The racial aspect adds another dimension. Obama’s entire political career has been defined by pushing back against the “threatening, black alpha-male” stereotype. Conciliation, not confrontation, is not just his style, but the core of his substance as well. The slightest break from this stance can trigger immediate backlash — as was seen in the knee-jerk response to his comment saying police acted “stupidly” when they arrested Harvard professor Henry Louis Gates for trespassing in his own home. Since then, conservative activists and media have manufactured countless similar offenses as Obama has consistently failed to produce them himself. He has a “deep-seated hatred of white people,” as Glenn Beck alleged, without a scintilla of evidence, when Obama held his “beer summit” to atone for his momentary lapse of inconvenient truth-telling. And that has been the right-wing narrative subtext ever since. But the textual evidence has been virtually nonexistent, because Obama’s personality and his politics have been so deeply wedded to compromise and conciliation.

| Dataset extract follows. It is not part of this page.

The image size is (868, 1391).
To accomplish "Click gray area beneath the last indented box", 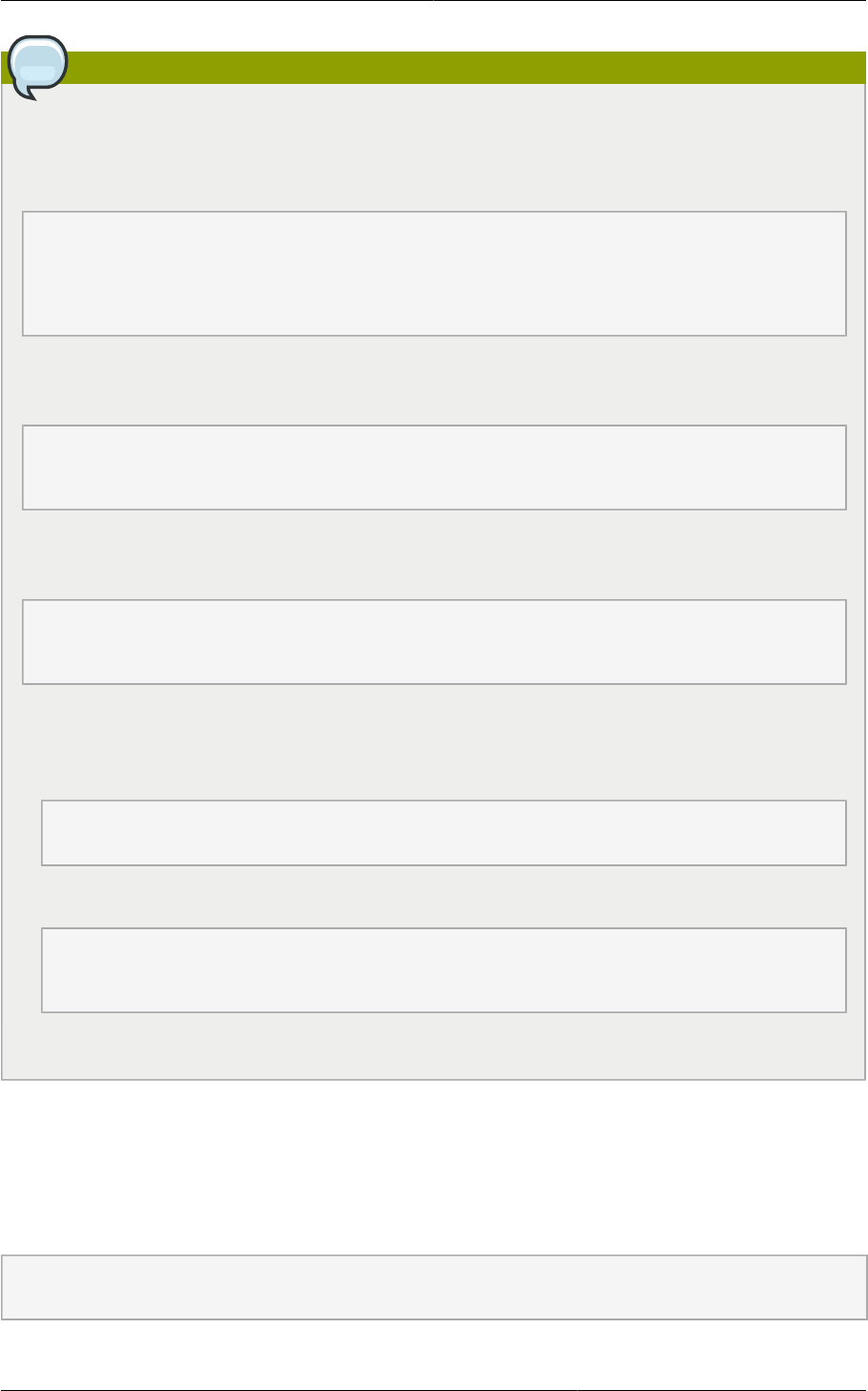I will pyautogui.click(x=434, y=1045).
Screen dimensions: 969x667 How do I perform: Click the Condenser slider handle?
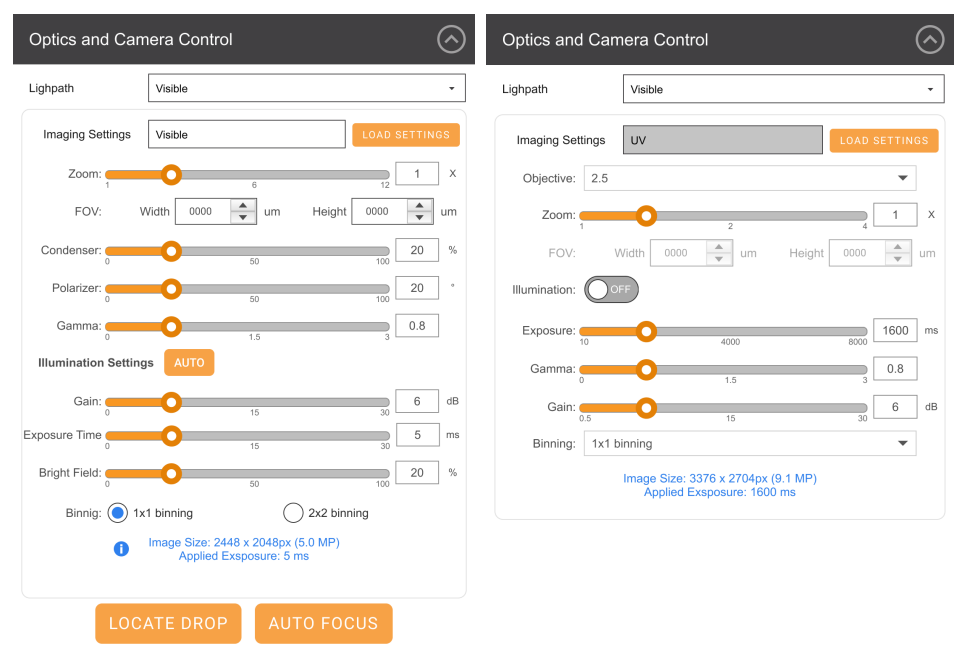[x=171, y=250]
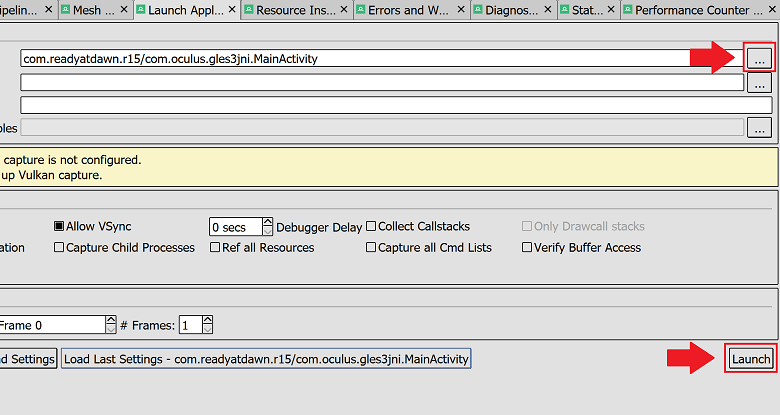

Now, suddenly, it’s possible for conservatives to finally admit Obama’s not a dictatorial tyrant — now that they’ve found a way to hold it against him!
This swift reversal should not be surprising. White male anxiety about black manhood has always been so deeply irrational that it can switch polarities multiple times in a single racist rant. On a much larger, historical scale, in ”Darwin’s Athletes,” one of the most striking reversals John Hoberman notes came about when blacks first began demonstrating their athletic prowess. Before that, white supremacy had been asserted across the boards — whites were superior to blacks in every way — mentally, physically, morally, spiritually. But when top black athletes emerged to disprove that, white supremacy reconfigured itself: Brute physical superiority was suddenly equated axiomatically with inferiority in every other realm.
Naturally, that’s been a problem for white manhood ever since — even without considering the long history of top black scholar athletes, from Paul Robeson to Richard Sherman. The more that physicality, per se, is demonized in the black male, the more problematic it becomes for white males asserting their own masculine identities, particularly their power over women. This inherent, largely buried contradiction lies close to the core of the GOP’s current problems, simultaneously losing the votes of women and minorities in a long demographic decline.
Faced with this reality, the GOP has no choice. No matter how riddled with contradictions it may be, faulting Barack Obama for his performance of masculinity is the only possible move Republicans have left. And if they can get away with it on “Meet the Press,” then who’s to say they’re wrong?